# Required action
Tally up the lines below containing the string "Choose", then write the number alone.

# Recorded information

################

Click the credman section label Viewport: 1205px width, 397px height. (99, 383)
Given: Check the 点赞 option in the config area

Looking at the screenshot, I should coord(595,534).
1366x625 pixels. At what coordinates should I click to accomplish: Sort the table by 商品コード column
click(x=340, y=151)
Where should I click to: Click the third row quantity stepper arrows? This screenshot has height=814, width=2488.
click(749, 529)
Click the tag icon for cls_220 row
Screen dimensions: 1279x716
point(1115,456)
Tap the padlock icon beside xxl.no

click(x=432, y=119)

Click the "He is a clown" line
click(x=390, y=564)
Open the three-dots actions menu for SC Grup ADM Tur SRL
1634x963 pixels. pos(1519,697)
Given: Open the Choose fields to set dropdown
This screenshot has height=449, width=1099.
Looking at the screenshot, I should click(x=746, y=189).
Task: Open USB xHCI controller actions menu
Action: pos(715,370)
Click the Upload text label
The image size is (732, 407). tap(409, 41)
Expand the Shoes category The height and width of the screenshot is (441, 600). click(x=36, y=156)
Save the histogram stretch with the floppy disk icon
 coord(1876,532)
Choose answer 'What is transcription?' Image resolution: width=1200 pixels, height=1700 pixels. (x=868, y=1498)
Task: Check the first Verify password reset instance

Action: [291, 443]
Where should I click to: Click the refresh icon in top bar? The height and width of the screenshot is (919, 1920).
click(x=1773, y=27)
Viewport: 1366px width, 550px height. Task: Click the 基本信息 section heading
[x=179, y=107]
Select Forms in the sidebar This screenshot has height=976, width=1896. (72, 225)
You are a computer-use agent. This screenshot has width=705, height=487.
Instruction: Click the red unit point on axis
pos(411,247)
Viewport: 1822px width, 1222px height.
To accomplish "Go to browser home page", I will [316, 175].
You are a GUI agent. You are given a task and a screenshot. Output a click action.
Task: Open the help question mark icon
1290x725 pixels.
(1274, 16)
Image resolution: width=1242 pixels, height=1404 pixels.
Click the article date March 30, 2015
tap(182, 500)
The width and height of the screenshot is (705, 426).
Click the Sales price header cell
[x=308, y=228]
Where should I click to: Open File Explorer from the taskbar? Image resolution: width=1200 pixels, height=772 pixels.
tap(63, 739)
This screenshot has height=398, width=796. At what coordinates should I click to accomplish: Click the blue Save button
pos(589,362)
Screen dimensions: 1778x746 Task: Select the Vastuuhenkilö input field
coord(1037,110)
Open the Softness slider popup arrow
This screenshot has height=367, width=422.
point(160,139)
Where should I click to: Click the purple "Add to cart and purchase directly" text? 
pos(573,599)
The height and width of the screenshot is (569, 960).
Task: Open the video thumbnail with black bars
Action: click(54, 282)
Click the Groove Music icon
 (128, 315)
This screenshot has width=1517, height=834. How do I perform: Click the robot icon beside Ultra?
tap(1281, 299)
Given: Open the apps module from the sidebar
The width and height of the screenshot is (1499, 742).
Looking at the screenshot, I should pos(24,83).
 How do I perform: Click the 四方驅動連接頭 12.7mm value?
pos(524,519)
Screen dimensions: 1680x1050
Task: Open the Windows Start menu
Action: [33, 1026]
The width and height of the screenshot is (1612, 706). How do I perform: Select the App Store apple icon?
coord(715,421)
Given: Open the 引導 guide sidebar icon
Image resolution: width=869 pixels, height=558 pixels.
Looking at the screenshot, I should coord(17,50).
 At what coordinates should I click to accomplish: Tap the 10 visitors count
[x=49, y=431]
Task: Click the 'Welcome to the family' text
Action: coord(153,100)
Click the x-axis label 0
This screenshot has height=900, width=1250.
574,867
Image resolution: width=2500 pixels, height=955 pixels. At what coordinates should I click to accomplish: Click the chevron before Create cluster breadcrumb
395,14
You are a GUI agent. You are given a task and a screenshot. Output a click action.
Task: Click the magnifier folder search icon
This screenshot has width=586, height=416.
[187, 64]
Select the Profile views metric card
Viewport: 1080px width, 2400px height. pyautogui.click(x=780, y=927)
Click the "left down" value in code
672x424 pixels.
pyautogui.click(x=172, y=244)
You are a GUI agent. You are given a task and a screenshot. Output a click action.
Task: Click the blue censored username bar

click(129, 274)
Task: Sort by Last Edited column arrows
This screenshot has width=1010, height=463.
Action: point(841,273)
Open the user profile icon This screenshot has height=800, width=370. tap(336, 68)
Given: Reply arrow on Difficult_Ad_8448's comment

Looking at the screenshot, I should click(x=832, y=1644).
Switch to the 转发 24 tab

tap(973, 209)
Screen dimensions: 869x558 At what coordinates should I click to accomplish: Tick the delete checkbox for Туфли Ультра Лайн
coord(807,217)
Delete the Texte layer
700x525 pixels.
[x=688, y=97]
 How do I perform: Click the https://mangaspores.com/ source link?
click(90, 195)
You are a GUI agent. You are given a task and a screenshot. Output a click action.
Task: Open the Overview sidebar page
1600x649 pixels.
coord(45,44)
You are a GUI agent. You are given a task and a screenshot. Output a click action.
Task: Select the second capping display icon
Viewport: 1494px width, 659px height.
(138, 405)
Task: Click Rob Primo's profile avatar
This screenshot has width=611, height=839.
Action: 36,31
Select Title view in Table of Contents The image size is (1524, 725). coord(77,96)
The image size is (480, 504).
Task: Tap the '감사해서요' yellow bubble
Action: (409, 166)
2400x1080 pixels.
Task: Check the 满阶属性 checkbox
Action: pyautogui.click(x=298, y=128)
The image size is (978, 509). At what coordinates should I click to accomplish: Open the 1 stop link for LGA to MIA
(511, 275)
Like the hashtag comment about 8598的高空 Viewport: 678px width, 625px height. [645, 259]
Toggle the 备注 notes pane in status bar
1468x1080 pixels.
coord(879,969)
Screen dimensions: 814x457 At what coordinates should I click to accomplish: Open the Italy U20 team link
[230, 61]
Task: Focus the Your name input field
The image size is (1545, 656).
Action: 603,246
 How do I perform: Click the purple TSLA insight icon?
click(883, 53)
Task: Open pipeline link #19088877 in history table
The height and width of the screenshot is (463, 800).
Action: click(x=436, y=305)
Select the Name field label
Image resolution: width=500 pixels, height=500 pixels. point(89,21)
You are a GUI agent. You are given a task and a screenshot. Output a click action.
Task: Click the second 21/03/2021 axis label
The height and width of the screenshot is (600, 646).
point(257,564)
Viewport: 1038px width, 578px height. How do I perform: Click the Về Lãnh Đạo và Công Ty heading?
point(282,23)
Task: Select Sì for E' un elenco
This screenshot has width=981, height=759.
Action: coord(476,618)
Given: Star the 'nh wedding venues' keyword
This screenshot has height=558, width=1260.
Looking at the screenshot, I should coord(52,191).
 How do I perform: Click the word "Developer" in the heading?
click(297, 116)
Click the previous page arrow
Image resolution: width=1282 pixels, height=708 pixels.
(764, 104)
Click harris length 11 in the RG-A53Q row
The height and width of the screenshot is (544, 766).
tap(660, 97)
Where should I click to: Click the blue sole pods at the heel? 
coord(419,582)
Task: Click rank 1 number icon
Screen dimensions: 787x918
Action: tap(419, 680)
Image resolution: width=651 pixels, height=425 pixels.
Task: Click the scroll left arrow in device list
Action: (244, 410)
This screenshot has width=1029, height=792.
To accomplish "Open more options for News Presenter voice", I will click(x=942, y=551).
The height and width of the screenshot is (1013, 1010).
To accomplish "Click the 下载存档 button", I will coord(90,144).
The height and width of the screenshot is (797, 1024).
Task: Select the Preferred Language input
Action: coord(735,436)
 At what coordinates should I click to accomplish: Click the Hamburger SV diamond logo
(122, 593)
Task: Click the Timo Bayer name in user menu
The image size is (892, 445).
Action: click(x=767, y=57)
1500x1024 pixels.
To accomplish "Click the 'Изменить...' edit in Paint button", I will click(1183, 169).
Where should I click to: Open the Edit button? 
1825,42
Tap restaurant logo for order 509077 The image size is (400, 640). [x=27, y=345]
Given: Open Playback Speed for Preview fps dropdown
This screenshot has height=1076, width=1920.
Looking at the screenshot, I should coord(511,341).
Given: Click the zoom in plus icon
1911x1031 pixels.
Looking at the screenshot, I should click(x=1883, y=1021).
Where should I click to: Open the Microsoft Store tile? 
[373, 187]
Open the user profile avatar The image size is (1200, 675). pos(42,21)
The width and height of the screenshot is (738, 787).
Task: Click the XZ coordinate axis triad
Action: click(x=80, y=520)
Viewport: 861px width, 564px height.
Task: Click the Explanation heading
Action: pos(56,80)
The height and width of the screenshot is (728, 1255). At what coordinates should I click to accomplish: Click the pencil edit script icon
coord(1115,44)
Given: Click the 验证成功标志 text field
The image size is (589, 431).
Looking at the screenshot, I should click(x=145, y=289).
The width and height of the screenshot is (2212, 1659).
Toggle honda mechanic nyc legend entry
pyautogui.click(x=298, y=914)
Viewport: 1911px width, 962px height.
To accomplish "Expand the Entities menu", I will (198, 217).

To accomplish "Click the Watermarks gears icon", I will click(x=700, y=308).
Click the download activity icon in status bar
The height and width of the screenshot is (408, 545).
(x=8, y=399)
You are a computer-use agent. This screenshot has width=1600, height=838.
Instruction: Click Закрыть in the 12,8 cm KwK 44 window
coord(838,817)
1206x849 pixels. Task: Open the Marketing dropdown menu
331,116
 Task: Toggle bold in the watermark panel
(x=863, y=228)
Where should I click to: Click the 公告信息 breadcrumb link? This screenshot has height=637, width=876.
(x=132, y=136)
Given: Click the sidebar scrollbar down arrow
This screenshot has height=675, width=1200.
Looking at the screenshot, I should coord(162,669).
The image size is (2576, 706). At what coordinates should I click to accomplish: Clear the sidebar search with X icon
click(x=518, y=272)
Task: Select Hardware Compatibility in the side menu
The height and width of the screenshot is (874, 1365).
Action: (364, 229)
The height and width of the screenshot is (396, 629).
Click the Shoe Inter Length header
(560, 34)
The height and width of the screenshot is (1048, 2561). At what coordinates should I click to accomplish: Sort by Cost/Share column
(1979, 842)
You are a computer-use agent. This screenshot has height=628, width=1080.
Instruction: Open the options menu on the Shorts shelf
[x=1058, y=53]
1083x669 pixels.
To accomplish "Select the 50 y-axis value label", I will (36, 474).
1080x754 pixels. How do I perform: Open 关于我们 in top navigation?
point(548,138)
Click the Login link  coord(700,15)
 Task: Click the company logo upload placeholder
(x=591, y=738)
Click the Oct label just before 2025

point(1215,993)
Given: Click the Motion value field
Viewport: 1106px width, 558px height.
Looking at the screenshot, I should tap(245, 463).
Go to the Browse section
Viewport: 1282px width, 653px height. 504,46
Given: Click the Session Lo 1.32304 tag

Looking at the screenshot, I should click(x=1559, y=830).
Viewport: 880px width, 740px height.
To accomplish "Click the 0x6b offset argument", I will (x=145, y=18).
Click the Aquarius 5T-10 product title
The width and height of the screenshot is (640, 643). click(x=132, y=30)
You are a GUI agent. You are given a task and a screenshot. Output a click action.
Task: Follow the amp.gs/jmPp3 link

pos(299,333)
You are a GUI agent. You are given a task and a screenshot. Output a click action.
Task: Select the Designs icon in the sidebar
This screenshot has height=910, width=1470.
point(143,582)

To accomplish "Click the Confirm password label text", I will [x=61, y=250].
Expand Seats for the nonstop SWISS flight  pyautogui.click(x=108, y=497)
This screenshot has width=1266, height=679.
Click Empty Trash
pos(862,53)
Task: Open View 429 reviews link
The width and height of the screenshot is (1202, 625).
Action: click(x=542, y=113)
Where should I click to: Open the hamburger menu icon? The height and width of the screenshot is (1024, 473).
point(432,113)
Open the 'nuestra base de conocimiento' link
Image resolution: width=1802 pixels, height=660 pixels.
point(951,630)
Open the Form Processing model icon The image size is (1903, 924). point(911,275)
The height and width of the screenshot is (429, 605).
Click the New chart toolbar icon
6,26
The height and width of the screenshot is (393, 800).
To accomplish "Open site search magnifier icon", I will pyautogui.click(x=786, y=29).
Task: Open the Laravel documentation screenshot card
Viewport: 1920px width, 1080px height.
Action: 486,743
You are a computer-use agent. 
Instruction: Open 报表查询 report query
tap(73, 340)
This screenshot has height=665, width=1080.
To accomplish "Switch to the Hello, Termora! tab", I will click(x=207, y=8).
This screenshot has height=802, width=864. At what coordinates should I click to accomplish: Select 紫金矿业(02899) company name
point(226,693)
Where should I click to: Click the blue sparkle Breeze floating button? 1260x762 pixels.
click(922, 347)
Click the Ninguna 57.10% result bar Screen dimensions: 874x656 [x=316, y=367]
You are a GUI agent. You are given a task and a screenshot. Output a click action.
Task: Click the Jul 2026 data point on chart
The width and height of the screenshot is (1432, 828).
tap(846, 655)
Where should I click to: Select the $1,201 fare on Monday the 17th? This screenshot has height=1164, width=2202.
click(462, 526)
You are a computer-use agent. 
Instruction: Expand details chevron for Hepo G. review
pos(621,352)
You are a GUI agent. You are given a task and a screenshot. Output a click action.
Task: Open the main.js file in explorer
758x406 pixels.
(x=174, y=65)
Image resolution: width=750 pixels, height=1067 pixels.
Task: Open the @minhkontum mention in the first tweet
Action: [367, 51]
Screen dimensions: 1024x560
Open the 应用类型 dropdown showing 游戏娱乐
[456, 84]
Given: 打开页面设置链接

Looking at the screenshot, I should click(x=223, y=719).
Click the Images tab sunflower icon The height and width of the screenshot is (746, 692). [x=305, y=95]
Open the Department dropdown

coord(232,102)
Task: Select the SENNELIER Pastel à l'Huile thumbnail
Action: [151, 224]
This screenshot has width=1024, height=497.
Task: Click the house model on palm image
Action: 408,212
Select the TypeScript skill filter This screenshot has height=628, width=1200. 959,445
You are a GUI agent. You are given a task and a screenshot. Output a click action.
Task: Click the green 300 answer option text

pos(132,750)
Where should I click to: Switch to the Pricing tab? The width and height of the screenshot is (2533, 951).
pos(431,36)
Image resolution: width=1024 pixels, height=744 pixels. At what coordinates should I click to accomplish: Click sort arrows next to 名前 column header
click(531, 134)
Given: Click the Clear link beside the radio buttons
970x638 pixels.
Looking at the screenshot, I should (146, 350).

################

# Result of the exercise
2